Author: Charles Hawkins, Daniel Ginzburg, Kangmei Zhao, William Dwyer, Bo Xue, Angela Xu, Selena Rice, Benjamin Cole, Suzanne Paley, Peter Karp and Seung Y. Rhee
To understand and engineer plant metabolism, we need a comprehensive and accurate annotation of all metabolic information across plant species. As a step towards this goal, we generated genome-scale metabolic pathway databases of 126 algal and plant genomes, ranging from model organisms to crops to medicinal plants (https://plantcyc.org
). Of these, 104 have not been reported before. We systematically evaluated the quality of the databases, which revealed that our semi-automated validation pipeline dramatically improves the quality. We then compared the metabolic content across the 126 organisms using multiple correspondence analysis and found that Brassicaceae, Poaceae, and Chlorophyta appeared as metabolically distinct groups.
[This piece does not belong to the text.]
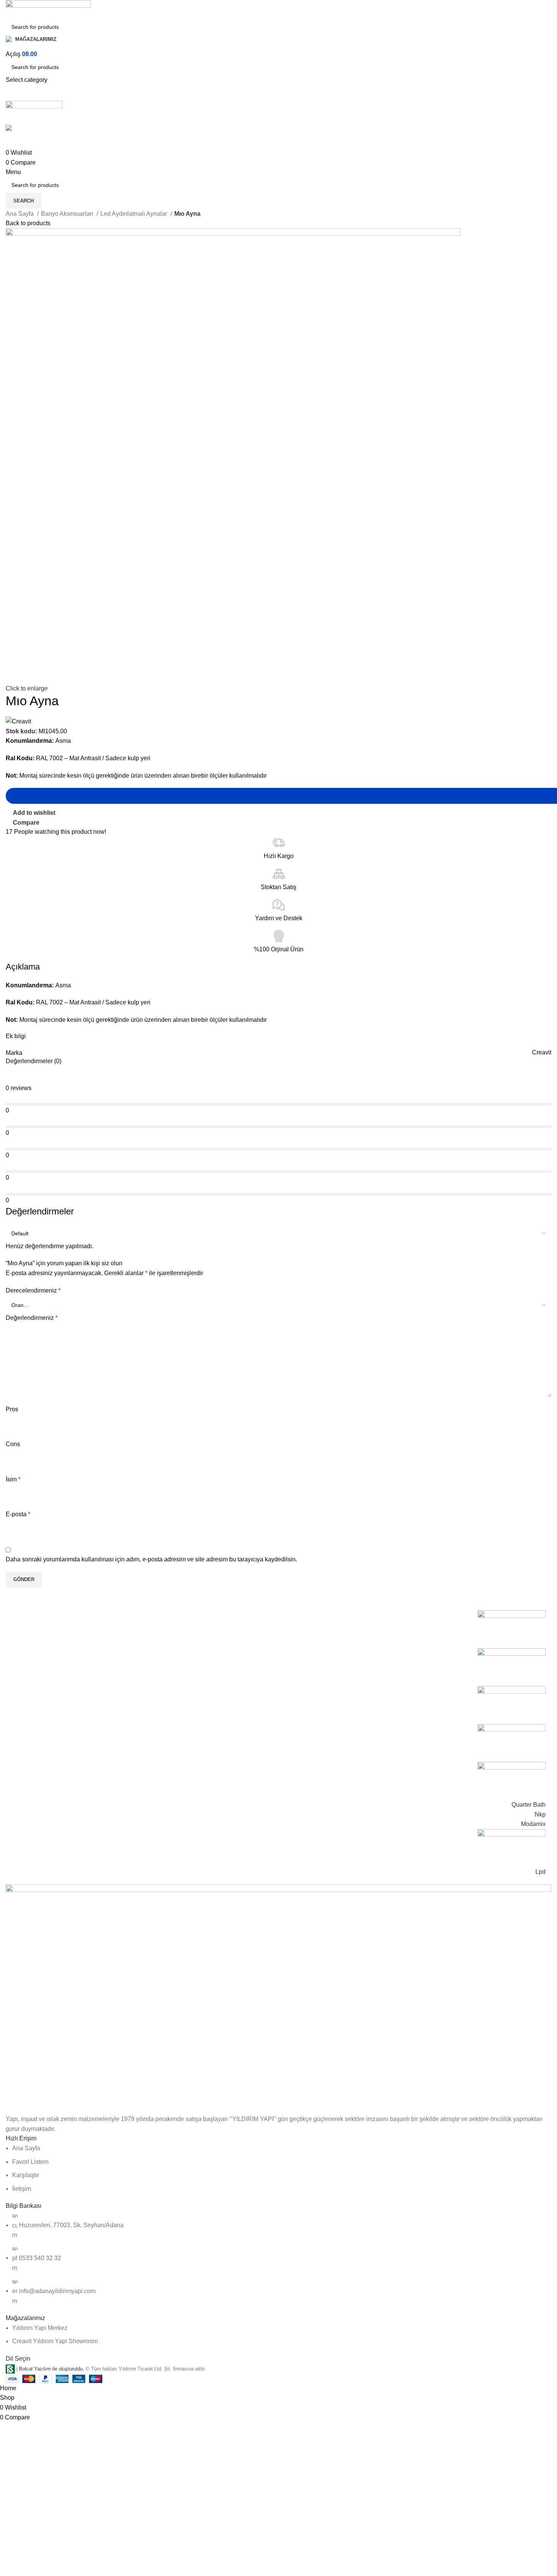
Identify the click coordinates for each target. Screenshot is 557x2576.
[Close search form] (9, 9)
To demonstrate the utility of this resource, we used recently published sorghum transcriptomics data to discover previously unreported trends of metabolism underlying drought tolerance. We also used single-cell transcriptomics data from the Arabidopsis
root to infer cell type-specific metabolic pathways. This work shows the quality and quantity of our resource and demonstrates its wide-ranging utility in integrating metabolism with other areas of plant biology.